The Camp continued to be an attraction for visitors. The 1858 edition of Murray’s Handbook for Travellers in Surrey and Hampshire provided “the tourist … [with] the best views of the camp”. Farnborough was one of the “gates of the camp at Aldershott,” although the approach from Farnham was more convenient, except on Sundays “when conveyances are few, and charges extortionate”.

It was about this time that the first of thousands of incoming townsfolk arrived, not to visit but to stay. They were intent on making a living by meeting the various needs of the troops in the Camp and one another. The village grew rapidly in size, as many as forty new beer houses opening in the first five years.

The 1851 Census acts as a de facto baseline by which to assess the change in population brought about by the Camp. In 1851, before the Camp was created, the village population was 767, plus 108 recorded in the recently established District School for pauper children. By 1861, that school closed and moved elsewhere, the count in the parish after the Camp was established, had dramatically risen to 7,755. There were a further 7,200 in the military buildings of South Camp and 3,930 in North Camp.

That growth in population meant many new buildings. In addition to the imposition of the regular lines of the Camp, the map which accompanied the 1876 edition of the Handbook displays the semblance of a town sketched alongside the military buildings. Aldershot also then had its own railway branch and station.

map of Aldershot with Camp, drawn in 1878
Map from A Handbook for Travellers in Hampshire, Published by John Murray, 1876

A settlement had also appeared at the top of North Lane, labelled the New Town. The area of the village to the south and around the parish church, however, is shown to be relatively untouched. Some sense of the older village continued to persist, at least in those early years.

During the next century, the Camp at Aldershot would be the command centre to which volunteers came from across the globe, from places the geographers marked in a pinkish red, to be trained and then despatched as troops to fight for Britain and its empire in two world wars.

By 1921, the enumerated population in the garrison town was 28,764. Aldershot was given municipal status in the following year. The crossed swords represented the Army. Other elements included symbolism harking back to aspects of an earlier history of the place. The part played by the Church at Winchester, for example, is represented by the mitre although, as will be discovered, the actions of its bishop were often problematic. The blue in the shield was taken directly from that of the aristocratic Tichborne family who held dominance during the 17th Century; so too was the motto, regarded as particularly apt.

Aldershot Coat of Arms granted in 1923

The history of the town that grew out of the village and the became the Home of the British Army was chronicled by ‘The Town Remembrancer’, Lt. Col. Howard Cole, in 1951 and again in 1980, to which work has been added that of various local historians.
=> Acknowledgements & Sources

History Before The Army Came

The intention now is to add to the literature on Aldershot with a history of the village as it existed before the Camp changed its destiny.   

This is an ‘inside out’ account of village life during each of the twelve months of 1853. The reader is invited to join in the pretence of looking through the eyes of the participants as events occur within the village whilst others take decisions to establish a military camp upon the nearby heath.

Knowledge of the circumstances of real individuals is grounded in research, principally by online reference to census enumeration books and registers associated with births, deaths and marriages.

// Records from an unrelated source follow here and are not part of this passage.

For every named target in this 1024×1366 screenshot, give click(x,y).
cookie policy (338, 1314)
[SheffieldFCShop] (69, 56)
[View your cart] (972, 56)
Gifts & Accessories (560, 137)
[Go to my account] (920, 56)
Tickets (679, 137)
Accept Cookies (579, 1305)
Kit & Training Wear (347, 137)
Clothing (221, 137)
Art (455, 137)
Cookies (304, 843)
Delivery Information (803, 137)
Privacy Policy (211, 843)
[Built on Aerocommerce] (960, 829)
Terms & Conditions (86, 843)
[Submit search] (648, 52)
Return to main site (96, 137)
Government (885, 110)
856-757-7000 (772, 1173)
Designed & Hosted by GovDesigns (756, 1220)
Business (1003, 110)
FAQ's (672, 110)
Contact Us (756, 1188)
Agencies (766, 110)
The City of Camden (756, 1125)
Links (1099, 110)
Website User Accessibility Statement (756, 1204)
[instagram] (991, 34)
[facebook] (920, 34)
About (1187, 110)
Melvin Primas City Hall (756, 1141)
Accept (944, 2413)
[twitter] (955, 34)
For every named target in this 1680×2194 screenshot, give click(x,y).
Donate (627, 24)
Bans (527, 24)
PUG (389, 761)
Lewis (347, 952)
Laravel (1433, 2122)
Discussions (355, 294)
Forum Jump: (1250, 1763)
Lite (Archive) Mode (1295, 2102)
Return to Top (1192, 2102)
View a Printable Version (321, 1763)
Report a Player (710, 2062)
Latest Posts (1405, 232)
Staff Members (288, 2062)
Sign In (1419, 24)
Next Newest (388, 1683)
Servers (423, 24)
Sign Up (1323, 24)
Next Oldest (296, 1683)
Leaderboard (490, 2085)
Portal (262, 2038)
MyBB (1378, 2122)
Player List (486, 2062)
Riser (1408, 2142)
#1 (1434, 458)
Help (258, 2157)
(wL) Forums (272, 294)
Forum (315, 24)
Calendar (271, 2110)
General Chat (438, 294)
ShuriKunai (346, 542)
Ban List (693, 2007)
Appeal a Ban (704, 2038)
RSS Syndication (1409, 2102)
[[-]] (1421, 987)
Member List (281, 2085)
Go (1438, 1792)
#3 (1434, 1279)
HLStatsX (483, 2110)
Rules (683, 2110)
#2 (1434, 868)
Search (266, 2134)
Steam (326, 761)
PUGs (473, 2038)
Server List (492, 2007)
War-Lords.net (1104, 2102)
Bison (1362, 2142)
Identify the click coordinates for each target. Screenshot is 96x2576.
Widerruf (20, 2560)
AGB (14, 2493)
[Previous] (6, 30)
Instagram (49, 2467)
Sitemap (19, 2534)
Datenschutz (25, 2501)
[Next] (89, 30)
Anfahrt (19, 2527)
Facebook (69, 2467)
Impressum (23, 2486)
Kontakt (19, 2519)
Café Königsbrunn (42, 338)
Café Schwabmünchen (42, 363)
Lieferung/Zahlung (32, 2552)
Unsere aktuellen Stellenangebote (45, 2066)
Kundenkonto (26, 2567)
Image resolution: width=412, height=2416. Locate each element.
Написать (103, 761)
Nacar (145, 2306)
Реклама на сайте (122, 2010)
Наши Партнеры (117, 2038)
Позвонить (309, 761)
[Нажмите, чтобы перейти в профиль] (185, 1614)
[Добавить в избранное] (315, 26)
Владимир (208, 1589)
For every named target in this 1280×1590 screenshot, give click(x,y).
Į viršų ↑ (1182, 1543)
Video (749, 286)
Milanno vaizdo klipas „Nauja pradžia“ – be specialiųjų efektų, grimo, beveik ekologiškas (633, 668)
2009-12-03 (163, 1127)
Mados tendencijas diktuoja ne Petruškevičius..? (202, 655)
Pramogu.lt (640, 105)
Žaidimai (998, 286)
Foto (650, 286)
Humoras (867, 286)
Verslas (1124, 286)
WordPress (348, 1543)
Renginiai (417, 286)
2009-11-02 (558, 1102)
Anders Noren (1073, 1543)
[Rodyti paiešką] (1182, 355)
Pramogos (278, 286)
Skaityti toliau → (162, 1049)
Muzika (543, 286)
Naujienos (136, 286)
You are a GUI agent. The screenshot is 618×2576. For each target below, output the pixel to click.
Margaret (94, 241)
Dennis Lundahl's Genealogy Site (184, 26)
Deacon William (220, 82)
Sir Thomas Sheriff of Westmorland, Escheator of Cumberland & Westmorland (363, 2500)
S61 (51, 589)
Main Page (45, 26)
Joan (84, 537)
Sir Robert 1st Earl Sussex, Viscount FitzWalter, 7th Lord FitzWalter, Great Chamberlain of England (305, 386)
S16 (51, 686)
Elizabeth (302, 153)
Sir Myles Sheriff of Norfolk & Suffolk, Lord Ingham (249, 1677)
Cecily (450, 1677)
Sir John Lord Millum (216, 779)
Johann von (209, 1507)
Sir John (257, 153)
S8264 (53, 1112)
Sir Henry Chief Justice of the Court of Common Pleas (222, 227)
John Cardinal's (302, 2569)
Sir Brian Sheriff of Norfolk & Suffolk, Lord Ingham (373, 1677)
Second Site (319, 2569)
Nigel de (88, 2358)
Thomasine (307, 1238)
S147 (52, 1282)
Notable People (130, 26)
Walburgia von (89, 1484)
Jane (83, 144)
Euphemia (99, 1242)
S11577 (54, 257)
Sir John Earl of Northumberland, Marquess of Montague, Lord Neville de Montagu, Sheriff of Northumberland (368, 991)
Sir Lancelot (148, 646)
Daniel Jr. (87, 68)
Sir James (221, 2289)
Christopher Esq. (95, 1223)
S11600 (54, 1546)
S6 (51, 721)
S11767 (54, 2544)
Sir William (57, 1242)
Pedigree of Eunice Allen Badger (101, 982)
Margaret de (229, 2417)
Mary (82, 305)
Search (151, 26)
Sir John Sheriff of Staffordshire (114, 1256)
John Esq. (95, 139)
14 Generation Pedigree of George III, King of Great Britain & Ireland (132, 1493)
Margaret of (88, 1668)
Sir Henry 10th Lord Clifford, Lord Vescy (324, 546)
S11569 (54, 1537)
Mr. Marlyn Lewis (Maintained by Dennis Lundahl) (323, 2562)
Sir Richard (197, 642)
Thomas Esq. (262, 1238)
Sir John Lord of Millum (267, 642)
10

There is sometimes recourse to imagined memories. They too were conscious of the past, combined with shared and disparate understanding of the history of a place. 

Each month of the year 1853 has its own chapter. In January, no one in the village suspects anything of the changes which are about to occur. The subsequent chapters chronicle various events in the village against the backdrop of developments taking place nationally, including tensions abroad.

The year starts with an incoming Government whose reforming intentions included the military; their proposals became plans during the months of 1853. The year ends with the decision taken to gain parliamentary approval for funds for  a Camp at Aldershot. Life for the village would then start to be transformed radically.

The well-being of a place is dependent upon the health of its local economy. For this rural village, that meant agriculture. There is therefore attention to the factors of supply and demand for what is produced. The state of the weather provides further backdrop for the action in the village, noting the challenge that it represents for farming across the seasonal rhythm to the year.

Newspaper reportage, at regional, national and international levels, is used to add to the context. The underlying thread to the narrative across the twelve months of 1853 is the role played by the Commander-in-chief of the Army.

The baptisms, weddings and funerals conducted at the parish church feature in the foreground of the twelve chapters which chronicle each month of 1853. These are treated as shared communal events and used to explore socio-economic circumstance and demographic change through the reconstructed histories of the families principally involved. Such vital events occur more often for the larger families of the more numerous agricultural labourers. This acts as a counter-balance to the attention which is necessarily also given to the families of the individuals having power and influence in the parish.  Not all the 160 households in the village are featured in equal detail.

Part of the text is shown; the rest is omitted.